Abstract
AKT inhibits the metabolic enzyme PANK4 to promote the de novo synthesis of coenzyme A (CoA).
Major Finding: AKT inhibits the metabolic enzyme PANK4 to promote the de novo synthesis of coenzyme A (CoA).
Concept: PANK4 is a novel AKT substrate that diverts vitamin B5 intermediates away from CoA synthesis.
Impact: This study suggests the therapeutic potential of targeting CoA synthesis in PI3K-dependent cancers.
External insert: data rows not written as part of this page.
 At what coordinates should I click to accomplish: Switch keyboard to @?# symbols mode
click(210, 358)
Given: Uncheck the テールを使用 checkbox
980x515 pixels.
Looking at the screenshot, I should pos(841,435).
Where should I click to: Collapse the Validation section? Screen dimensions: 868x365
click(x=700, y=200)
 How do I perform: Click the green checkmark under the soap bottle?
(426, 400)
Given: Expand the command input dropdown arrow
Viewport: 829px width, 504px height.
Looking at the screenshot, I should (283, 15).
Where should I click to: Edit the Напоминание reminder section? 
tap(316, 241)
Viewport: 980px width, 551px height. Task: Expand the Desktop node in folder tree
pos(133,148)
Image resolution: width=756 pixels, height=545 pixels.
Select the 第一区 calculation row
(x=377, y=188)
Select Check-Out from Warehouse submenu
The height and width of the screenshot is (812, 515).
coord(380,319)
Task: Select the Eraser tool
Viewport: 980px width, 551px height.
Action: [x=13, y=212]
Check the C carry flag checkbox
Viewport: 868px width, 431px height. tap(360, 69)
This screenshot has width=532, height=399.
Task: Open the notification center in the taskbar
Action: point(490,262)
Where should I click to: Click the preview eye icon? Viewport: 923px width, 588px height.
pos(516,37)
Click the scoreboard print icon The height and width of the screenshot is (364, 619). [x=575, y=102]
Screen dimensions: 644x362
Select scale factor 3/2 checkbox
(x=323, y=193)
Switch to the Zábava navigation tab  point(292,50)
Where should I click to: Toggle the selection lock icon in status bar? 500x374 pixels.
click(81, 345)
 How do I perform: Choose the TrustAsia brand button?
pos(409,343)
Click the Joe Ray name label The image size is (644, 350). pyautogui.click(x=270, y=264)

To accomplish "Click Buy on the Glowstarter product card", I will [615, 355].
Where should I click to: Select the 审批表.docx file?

Frequently mutated and hyperactivated in human tumors, the PI3K–AKT signaling axis controls many pathways that coordinately promote cancer proliferation, survival, and metabolism. To identify the core metabolic program driven by PI3K, Dibble, Barritt, and colleagues performed a targeted metabolomic analysis in nontransformed human breast epithelial cells stimulated with insulin in the presence or absence of a PI3K inhibitor. PI3K signaling through the effector kinase AKT increased levels of the key metabolic cofactor coenzyme A (CoA) that had been newly synthesized from vitamin B5 (also known as pantothenate), while PI3K inhibition decreased newly synthesized CoA levels while increasing vitamin B5 levels, suggesting that PI3K–AKT promotes vitamin B5 metabolism for the de novo synthesis of CoA. Sequence analysis of CoA synthesis enzymes revealed AKT substrate consensus motifs within the pantothenate kinase family members PANK2 and PANK4, which were confirmed as AKT substrates via endogenous immunoprecipitation analyses. Whereas PANK2 is known to phosphorylate vitamin B5 in the first rate-limiting step of CoA synthesis, PANK4 contains a catalytically inactive kinase domain and its function is not well understood. Notably, genetic depletion of PANK4 enhanced AKT-mediated CoA synthesis, demonstrating a novel regulatory role for PANK4. Reconstitution of phosphorylation-deficient PANK4 (T406A) in PANK4-knockout cells enhanced suppression of CoA synthesis compared with wild-type PANK4, suggesting that AKT-mediated phosphorylation of PANK4 attenuates its inhibitory effect on CoA synthesis. PANK4 contains a minimally characterized, putative DUF89 phosphatase domain and was shown to suppress CoA synthesis through its phosphatase activity for the third CoA synthesis intermediate, 4′-phosphopantetheine. PANK4-mediated reduction of CoA synthesis impaired CoA-dependent fatty acid synthesis, lipid assembly, mitochondrial respiration, and histone acetylation, highlighting the diverse metabolic consequences of changes in CoA metabolism. Moreover, PANK4 phosphatase activity suppressed proliferation and colony formation in vitro while reducing tumor growth in vivo. In summary, this work describes a mechanism in which PI3K–AKT signaling inhibits the function of a regulatory enzyme to promote CoA synthesis, delineating a novel, protumorigenic pathway of AKT-mediated metabolic control.